═════ Teks Bacaan

DEMOKRASI.CO.ID - Ahli hukum dan tata negara, Refly Harun kian khawatir dengan fenomena kemunculan buzzer di pentas politik Indonesia.
Pasalnya keberadaan buzzer ini seolah melangkahi tugas dan fungsi dari seorang juru bicara di jabatan resmi negara maupun daerah.
Tak heran Refly melontarkan kritik kepada buzzer supaya tahu diri kapasitasnya sebagai apa dan siapa.
"Dalam konsep bertata negara, saya suka mengkritik juru bicara yang tidak resmi," kata Pakar Hukum Tata Negara itu, dikutip Hops.ID di kanal Youtube pribadinya, Jumat, 15 April 2022.
Hal itu dikarenakan, buzzer bukan siapa-siapa dalam penyampai resmi kebijakan pemerintah maupun pejabatnya.
"Karena kita gak bisa pegang omongannya sebagai sebuah kebijakan pemerintah," katanya.
Refly memberi contoh, manakala buzzer atau pendukung Anies Baswedan berbicara soal Formula E, maka patut ditanyakan kapasitasnya sebagai apa.

══════════
═════ Data Tersedia

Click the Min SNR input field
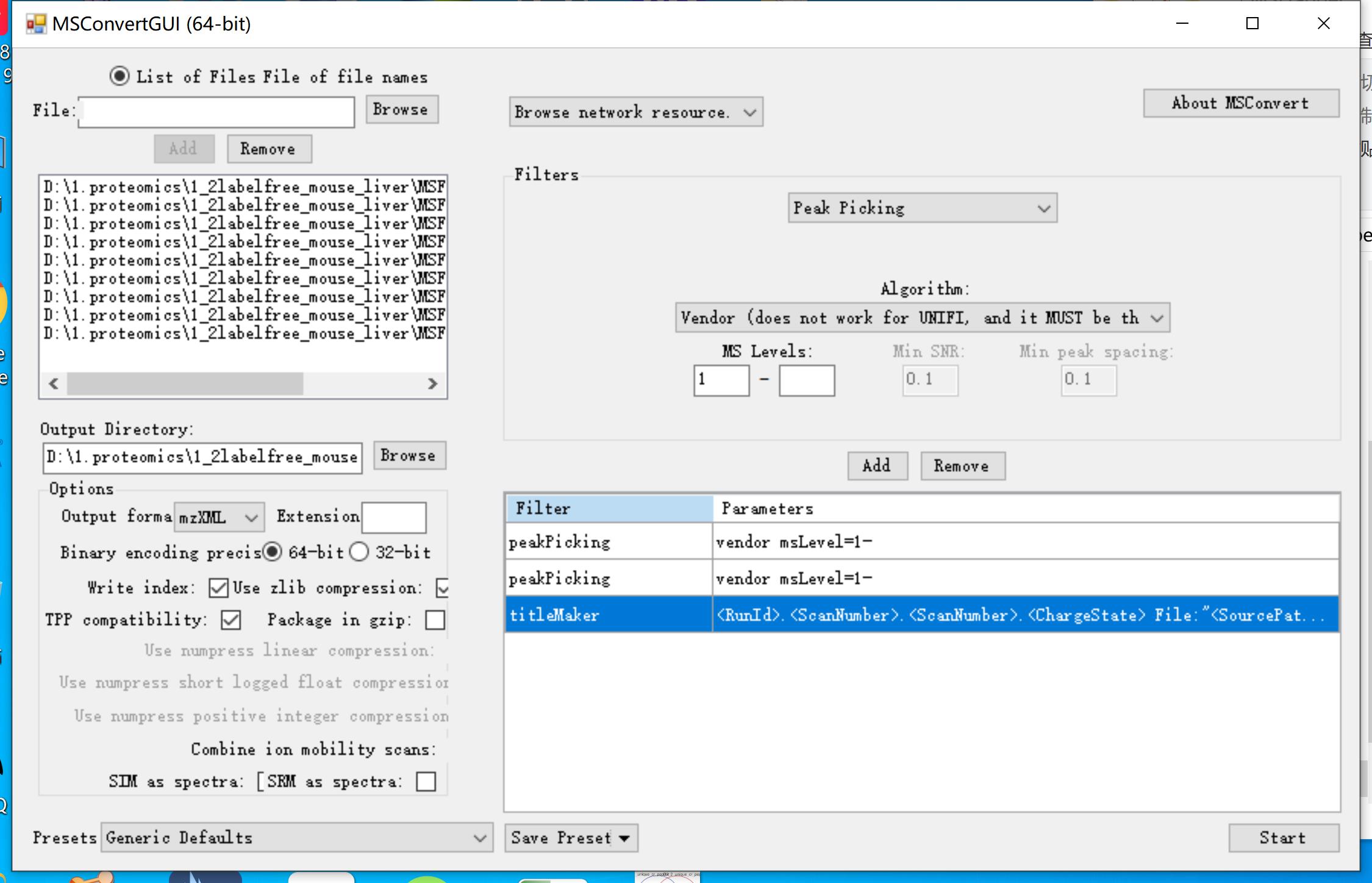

══════════

Petunjuk Tugas |
1/ Tentukan apakah setiap pernyataan berikut sesuai dengan teks bacaan tentang kritik Refly Harun terhadap buzzer. Jawab ya atau tidak, lalu kutip kata-kata penentunya dari teks tanpa mengubahnya: (a) Refly Harun mengaku suka mengkritik juru bicara yang tidak resmi. (b) Pernyataan Refly dikutip pada hari Kamis, 15 April 2022. (c) Refly memberi contoh pendukung Anies Baswedan yang berbicara soal Formula E.
2/ Terjemahkan kalimat dari teks bacaan ini ke dalam bahasa Inggris: "Pasalnya keberadaan buzzer ini seolah melangkahi tugas dan fungsi dari seorang juru bicara di jabatan resmi negara maupun daerah."
Baris-baris data tidak digunakan dalam tugas ini.

Daftar Jawaban |
1/
(a) Ya: "saya suka mengkritik juru bicara yang tidak resmi"
(b) Tidak: "Jumat, 15 April 2022"
(c) Ya: "manakala buzzer atau pendukung Anies Baswedan berbicara soal Formula E"

2/ The reason is that the presence of these buzzers seems to overstep the duties and functions of a spokesperson holding an official state or regional position.